I didn't mean that Angel was in college, more referring to the differences in tone between the two shows. And yeah, I'm generalizing, mostly because I was trying to be brief.
Dracula, Let The Right One In, and Interview With The Vampire are all movies versions of successful books that (which the exception of Let The Right One In, which I have only barely heard about before now) bad been long-standing and highly developed over years. Dracula was written 35 years before it was made into a film, and it was 100 years before Bram Stoker's Dracula was made; while the classic version is a classic, I don't think it did the story nearly as much justice as the more recent one.
My point being that (when created from scratch) movies, television shows and written fiction are all designed (with a few exceptions) in rather different methods. Of the three, a movie is the hardest one to try and bring across radically different ideas. Vampires have a pretty strong sterotype in fiction (on an unrelated note: one of these days I'd like to do a vampire movie with the vampire is a tradidional floating corpse with it's power in a hat, or maybe a floating chinese head trailing entrails from the stump. just to make people go "gwuh? that's a vampire?"), but there is still a certain amount of explanation needed to show how they work in your setting (for instance: name me 5 vampire movies that don't have some variation on the explanation/questioning about sunlight/garlic/holy water/etc).

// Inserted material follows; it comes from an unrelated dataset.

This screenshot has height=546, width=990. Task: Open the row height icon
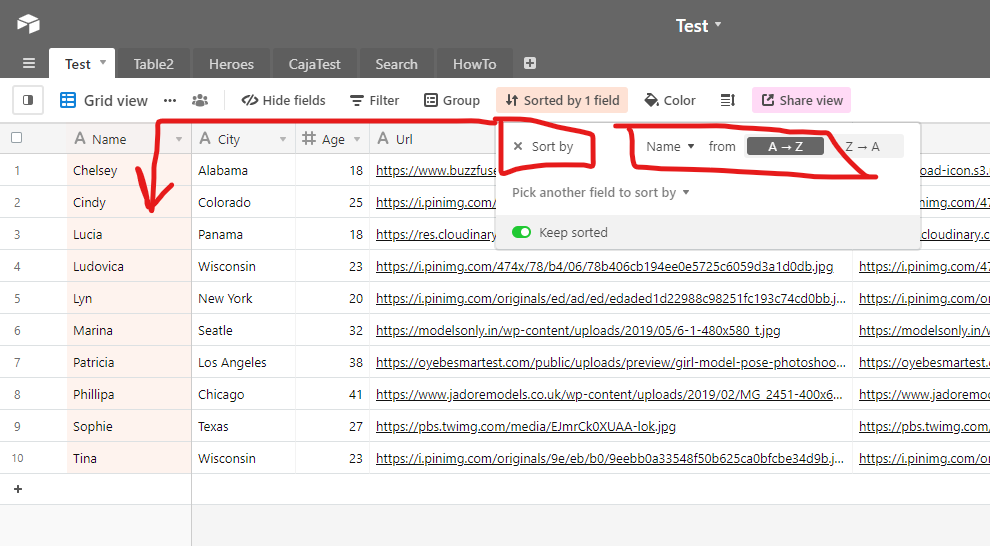[728, 100]
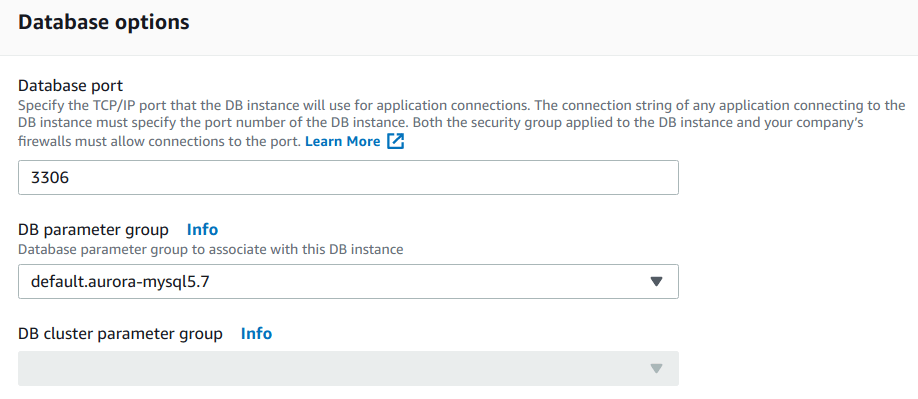
Task: Click the greyed-out DB cluster parameter group arrow
Action: pos(656,369)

The best/best known (certainly not one and the same, but there's a good amount of overlap) vampire movies have been based on these long narratives which have allready put a clear picture in both the readers' and the director's eye. Most good scripts don't actually have much of this narrative wording (anything that isn't a character's actions/dialog/etc) because the film isn't going to read the character's mind.
I'm rambling...
My point is that for every Dracula (or for that matter Dead and Loving it (one of my favorite under-rated films) or Vampire in Brooklyn) there are a half-dozen Blades (it will be a sad day when there are literally a half-dozen Blade movies) and the like, and I still stand by the fact that it is harder to make a good non-vampire-monster/mook movie than it is to write a book of the same sort.